И как, интересно, вписываюсь в эту картину нравов я, чужеземная царица?

Зазвучали трубы, и все притихли. В зал вошел Цезарь.

Он был далеко не самым рослым и могучим из присутствующих, но перед ним расступались, давая ему дорогу. Люди пятились, чтобы освободить для него место. На какой-то момент воцарилось полное молчание, словно Цезарь стоял не в центре толпы, а среди камней.

— Добро пожаловать, друзья! Добро пожаловать! — произнес он звонким голосом, и в тот же миг в зал вернулось оживление.

Цезарь пришел один, без Кальпурнии. Не потому ли он явился так поздно?

— Египетская музыка! — скомандовал он, и помещение снова наполнили незнакомые римлянам причудливые мелодии.

Когда Цезарь обернулся и посмотрел на меня, на лице его не отразилось никаких эмоций. Добрый это знак или дурной, понять я не могла. Так было рядом с ним всегда.

— Египетским праздником правит царица Египта! — возгласил Цезарь, а потом шепнул мне на ухо: — Ты выглядишь как шлюха.

— А вилла, твоими стараниями, похожа на публичный дом, — ответила я. — Мне пришлось нарядиться, чтобы соответствовать обстановке.

— Наверное, больше всего я люблю твою смелость, — рассмеялся он.

— Почему ты решил представить Египет таким шутовским образом? — спросила я.

— Я же все объяснил в записке. То, что вызывает презрение, не порождает желания.

— А как насчет шлюх? — уточнила я.

Он посмотрел с удивлением.

— Я имею в виду, — пояснила я, — что самые достойные мужи имеют с ними дело, хотя сторонятся их на публике. Их презирают и вместе с тем весьма желают.

Клодия проскользнула мимо, бросив на Цезаря заговорщический взгляд.

— Такова, например, Клодия, — сказала я. — А Антоний притащил актрису, на которую все смотрят косо.
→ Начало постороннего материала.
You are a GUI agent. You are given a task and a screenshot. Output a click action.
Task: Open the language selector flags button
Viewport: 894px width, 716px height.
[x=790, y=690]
— Для того и притащил, чтобы все косились на нее, а не на него, — хмыкнул Цезарь и повернулся к Валерии. — Спасибо за помощь. Надеюсь, мое поручение тебе понравилось.

— Сплетни — самое приятное времяпрепровождение, — с улыбкой ответила она и скрылась в толпе.


Праздничный стол был накрыт крокодиловой кожей, на которой лежали груды фруктов: вишни, груши, яблоки, сладкие фиги, финики и гранаты. В огромных блюдах с высокими краями плавали кальмары, морские ежи и устрицы. Фаршированные кабаны с позолоченной щетиной таращились на гостей, что толпились вокруг столов, поглощали угощение и запивали еду огромным количеством вина. Гул голосов усиливался, подобно морскому прибою.

В конце трапезы «Анубис» прикатил в зал саркофаг на колесиках.

— В разгар пиршества, — возгласил он, — полезно вспомнить о вечном. Услышьте, что поведают вам мертвые! — Он отступил назад и изменил тон: — Пока вы не покинули земную юдоль, следуйте во всем велению ваших сердец. Облачайтесь в тончайшее полотно и умащайтесь благовониями, ласкающими обоняние!

Тут «Анубис» сделал несколько танцевальных движений и продолжил:

— Ищите удовольствия, где и когда только можете! Не предавайтесь тоске, следуйте желаниям сердца! Стремитесь к тому, что больше всего радует ваш взор! Устраивайте свои дела на земле по велению души, пока не настал тот неизбежный день, когда все кончается и бог, не ведающий жалости, слушает стенания ваших близких.

Он склонился над саркофагом и обратился к мумии:

— Воистину, стенаниями провожают уходящего в могилу, ибо не чает он радостного дня возвращения.